Strengths of the debate:
  • Understanding and identifying certain behaviours that are inherited or learned can help us to intervene accordingly i.e. useful applications. For example if we understand schizophrenia is influenced by certain chemicals and hormones, we can administer medication to help balance these biological irregularities to treat schizophrenia. On the nurture side, if we understand that when children are brought up in violent families they are highly likely to commit violent crimes later on in life, we can try to place interventions that help to prevent this, possibly education on parenting. 
Weaknesses of the debate:
  • It is too simplistic to divide explanations into either nature or nurture, as the two always combine in complex ways to influence behaviour. It is impossible to study nature, without the effect of nurture as an extraneous variable, and vice versa. 
  • Discovering that certain behaviours are inherited (e.g. personality, intelligence) may not be helpful. It can lead to the assumption that these types of behaviour are difficult to change through the environment. This restricts the useful applications.    

Ethnocentrism:

There are two forms of ethnocentrism. The first, more severe is an explicit belief that ones own group (ethnic, social, cultural) is the most important. For example: a judicial/law system that is run by white males, and is highly likelihood to provide a death sentence to people of a black ethnicity compared to a white ethnicity. 

The other type is a softer version, it is the idea that individuals (who are brought up in a certain culture) find it difficult to think outside their own cultural experience. This leads to people assuming that the way things happen in their own culture, is the same as the things that happen in all other cultures. For example: a white British nurse giving a Muslim patient a full English for breakfast. She has assumed that her British culture of eating that food, also applies to other cultures.  



This ethnocentric view means that, in research psychologists might design research or draw conclusions in a way that makes sense to their on cultural group, but may have little meaning to other cultural groups. This means that psychologists should be very careful when generalising their findings to other culture groups. This is because the sample in one piece of research may only reflect one culture. 

In addition, ethnocentrism can also occur when a researcher is analysing or interpreting data. Again, because the researcher has been brought up in a certain culture, this cultural influence may play a role in the way data is interpreted, making the data invalid, and extremely ungeneralisable to the culture being studied. For example an American male researcher has gone to Uganda to assess how parents interact with their children. These cultures are extremely different, and some behaviours maybe misinterpreted due to the researchers views from his American culture. 

Strengths of studying ethnocentrism:
  • Ethnocentrism causes prejudice and discrimination, by understanding this it can help us to understand how discrimination arises in the first place. 
  • By understanding ethnocentrism, researchers are better prepared in addressing it, in order to improve researches generalisability. Researchers must be aware of ethnocentrism when generalising and interpreting data in order to avoid biased and invalid findings. 

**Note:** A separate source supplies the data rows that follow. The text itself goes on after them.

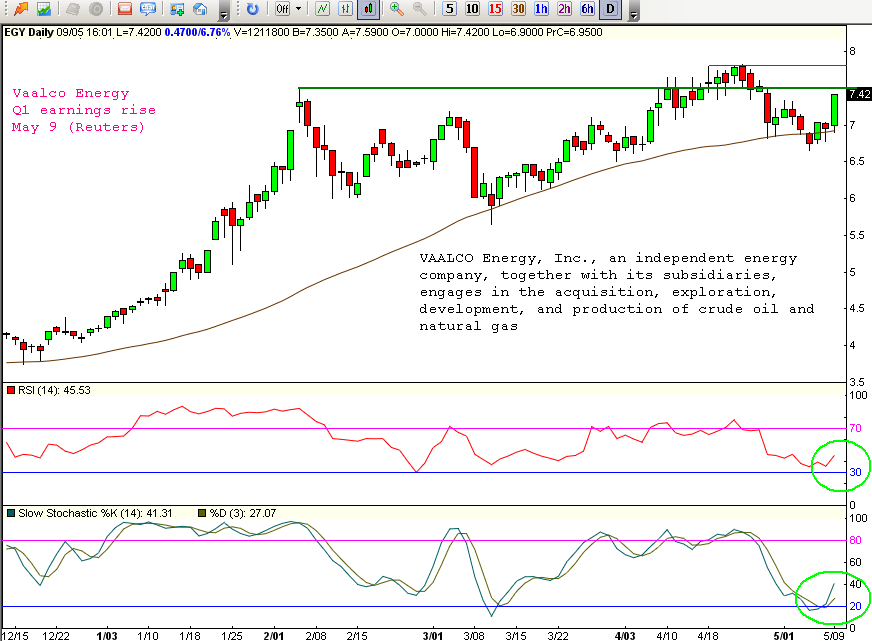
Task: Click the EGY Daily chart title bar
Action: click(x=200, y=31)
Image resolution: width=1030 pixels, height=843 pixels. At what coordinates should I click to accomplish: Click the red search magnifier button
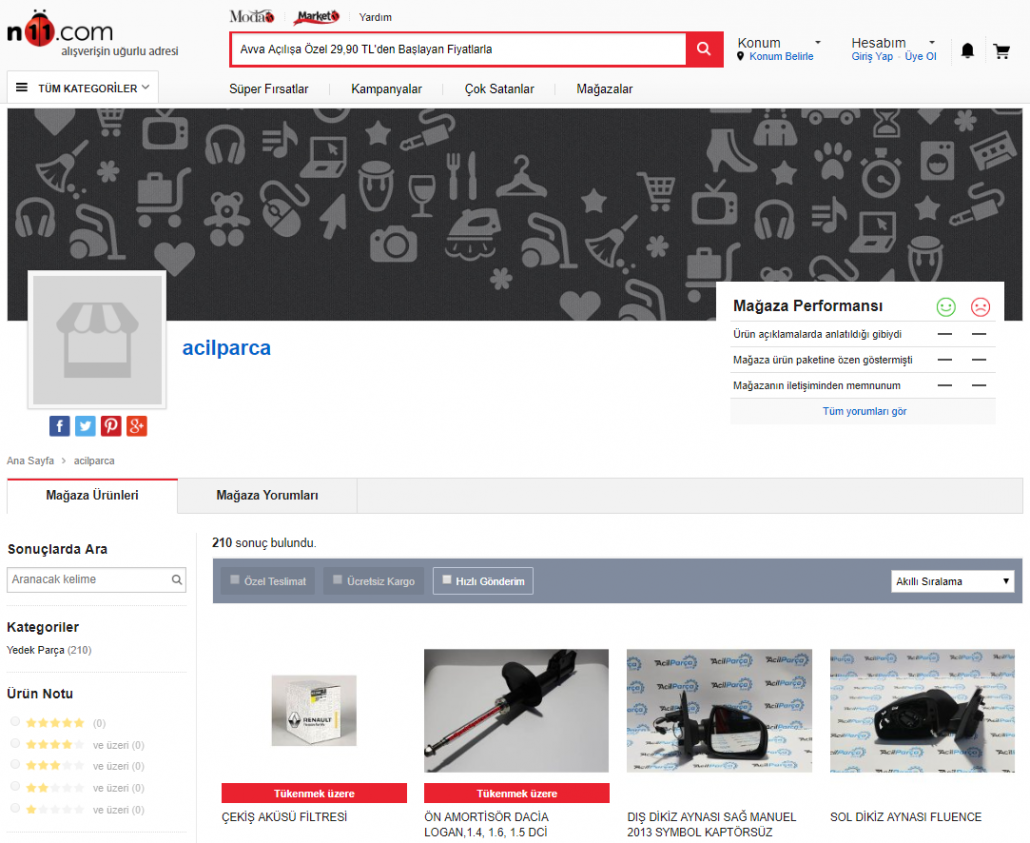coord(704,49)
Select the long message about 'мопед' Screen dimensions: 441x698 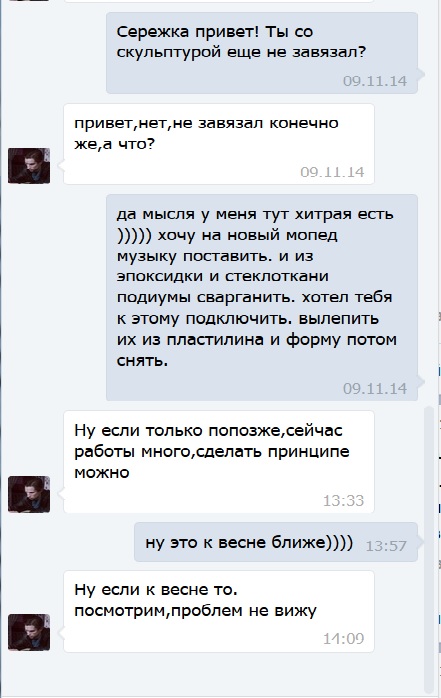pos(262,297)
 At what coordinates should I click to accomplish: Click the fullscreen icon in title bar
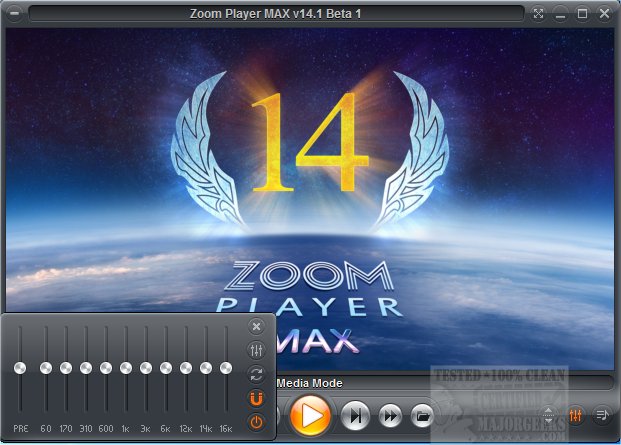coord(539,14)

Is psychology a science or not?



This is the debate to whether psychology can actually be considered as a science or not. 

Psychology is a science:

  • It is a research-based subject with investigation as its core, very similar to other sciences such as biology and physics. 
  • Psychology uses the scientific method in its investigations. Research is carried out through experimentation and uses many controls, which means cause and effect can be established. 
  • Like other sciences, psychology has theories. Theories generate hypotheses and these are tested empirically, so that the theories are tested and refined. 
Psychology is not a science:

  • Psychologists study humans. They cannot be investigated in the same way as subject matter of e.g. chemistry or physics. People are aware of being investigated and this can alter behaviour. This makes psychology less of a science as it means humans will always have extraneous variables which will effect behaviour, lessening cause and effect. 
  • Much of psychology is about the mind. This is highly subjective and not open to scientific research because it is not actually observable. Psychologists only infer what is happening rather than what is actually happening. 
  • Psychological findings are always based on probabilities. Therefore, psychology is not a science as it finds probabilities not facts. 
  • Lots of material which is called psychology is clearly not a science e.g. Freudian theories. 

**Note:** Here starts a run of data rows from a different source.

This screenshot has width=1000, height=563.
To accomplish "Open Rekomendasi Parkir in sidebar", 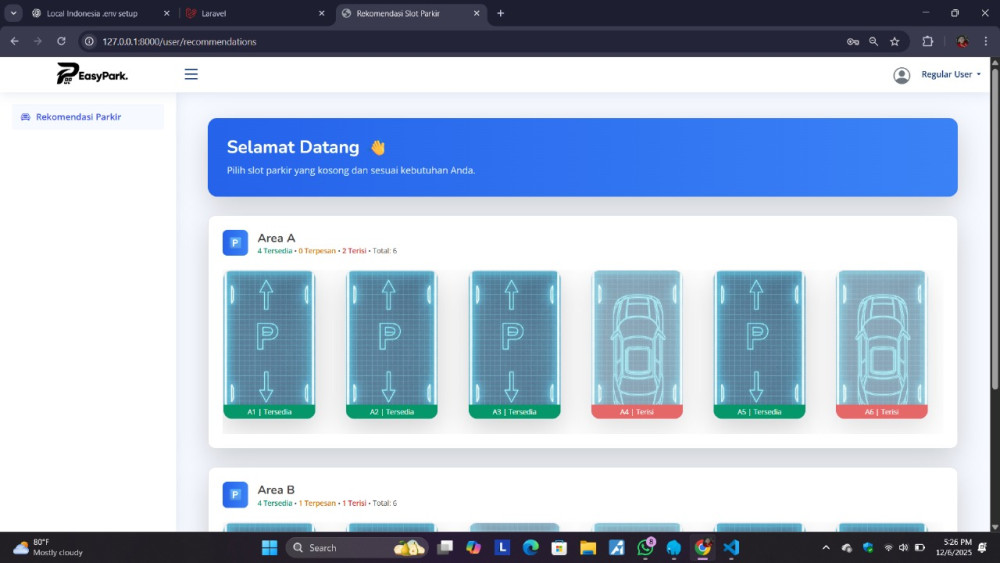I will pyautogui.click(x=78, y=117).
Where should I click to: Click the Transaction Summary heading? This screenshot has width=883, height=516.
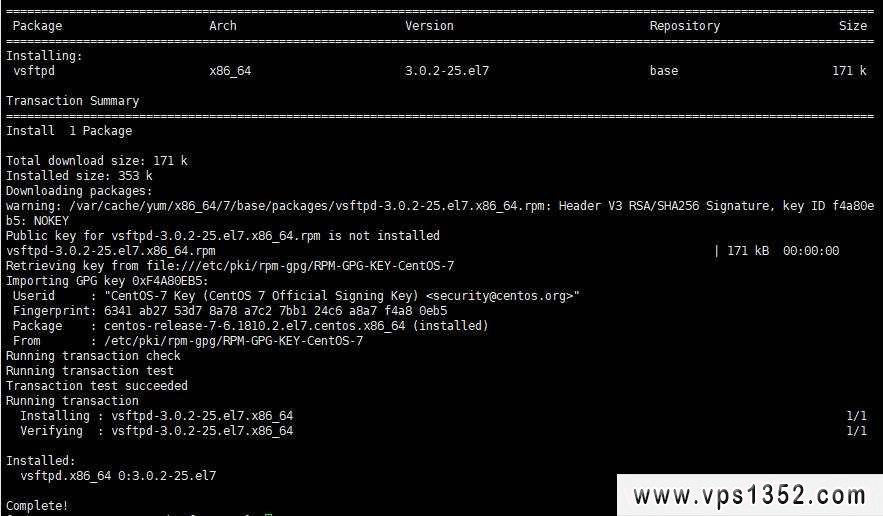73,101
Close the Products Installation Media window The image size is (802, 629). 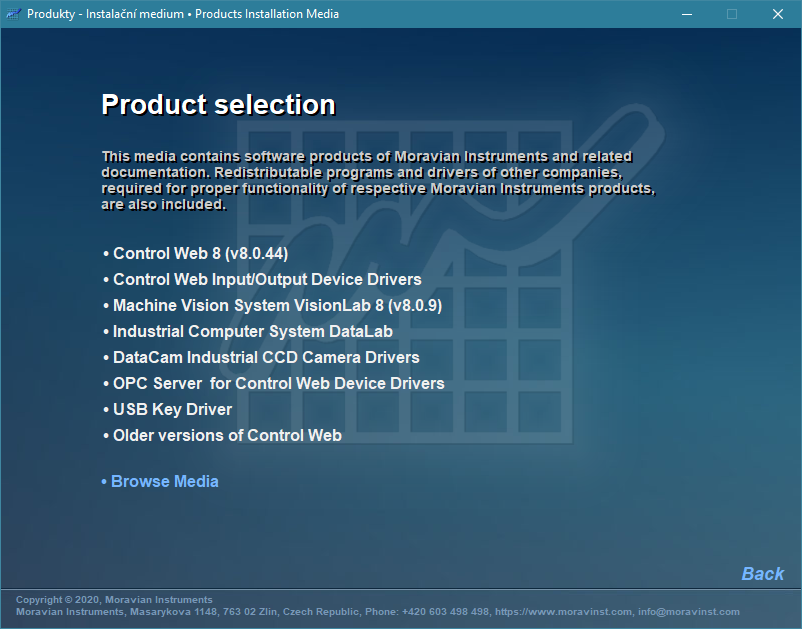[x=778, y=14]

Individual and situational

The individual explanation argues that behaviour is a result of a particular feature or characteristic of an individual, whereas the situational explanation would look at the influence of social groups and the environment. For example; suppose a young lad is violent and commits a crime. Was this because he has a violent personality (individual)? Or was it because he was provoked, or that his parents encourage violent behaviour, or that all boys should be aggressive in order to fit in with social expectations (situational)?  


OR 




Strengths of the debate:
  • If psychologists can understand which behaviours are individually determined and which are situationally determined, such findings maybe useful for society when trying to understand or change certain behaviours. 
  • Discovering that behaviours may involve a complex interaction between individual and situational factors opens up new direction for further study. 
Weaknesses of the debate:
  • It is very difficult to separate the effects of a situation from the individual. This is very similar to the nature/nurture debate, in the sense that is is impossible to study them separately as they will always influence together. 
  • When situations are studied in a lab environment it is low in ecological validity. Therefore it is often hard to apply findings to real life. 
  • As with the nature/nurture debate, the situational/individual debate are direct alternatives and therefore there maybe a complex interaction between the two. 

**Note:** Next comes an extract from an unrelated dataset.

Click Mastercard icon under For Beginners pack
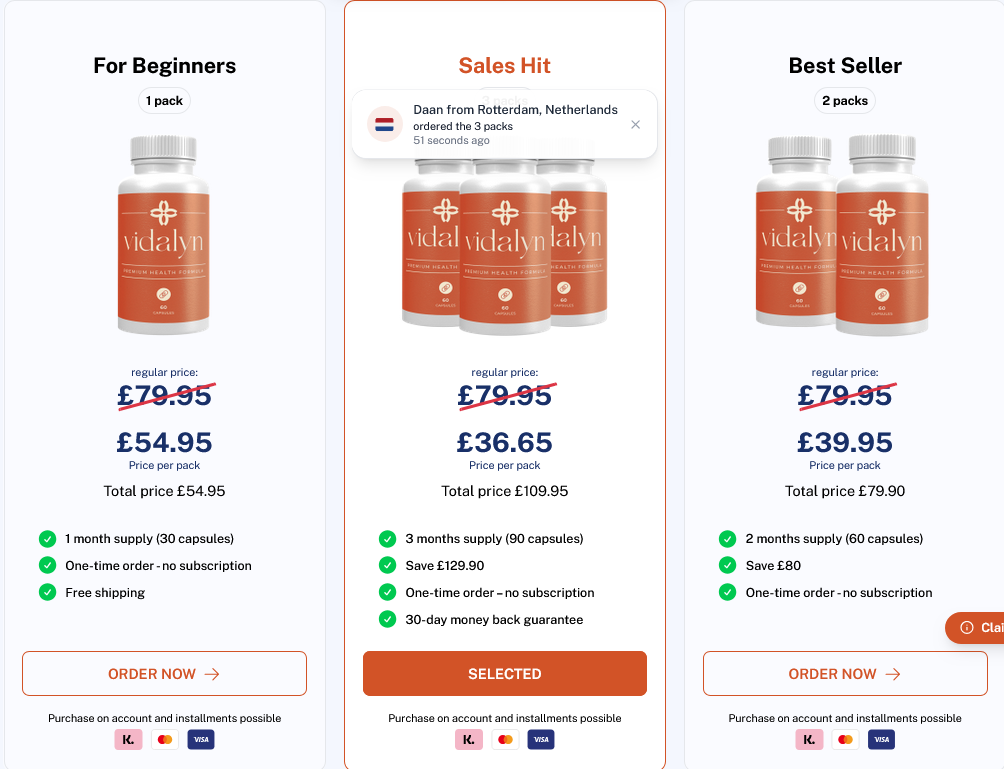 click(165, 740)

The usefulness of psychological research 


This is more of an issue than a debate. This is the idea that some psychological research is useful, whereas other research may not be seen as useful.

Strengths of useful research:

  • Research is useful when it can benefit society and improve the world we live in
  • Research is useful when it enhances psychology as a subject i.e. we find value in studying subjective matter such as the mind. 
  • Research is useful when it can generalised to a wider population. 
Weaknesses of useful research:
  • Breaking ethics can make research less valuable, useful o respected (check out a psychologist called Harlow who went way too far with his research on monkeys). However, sometimes ethics may need to be broken in order to be more realistic to real life, and therefore more useful. 
  • Studies that are ecologically valid tend to be more useful as they more closely reflect true situations. 
  • Research should apply knowledge of ethnocentrism in order to be useful. Those that do not lead to research that is unrepresentative and therefore less useful. 
  • Any research that is reductionist is seen to be less useful. This is because many factors combined influence behaviour. Having a holistic approach is therefore more useful. 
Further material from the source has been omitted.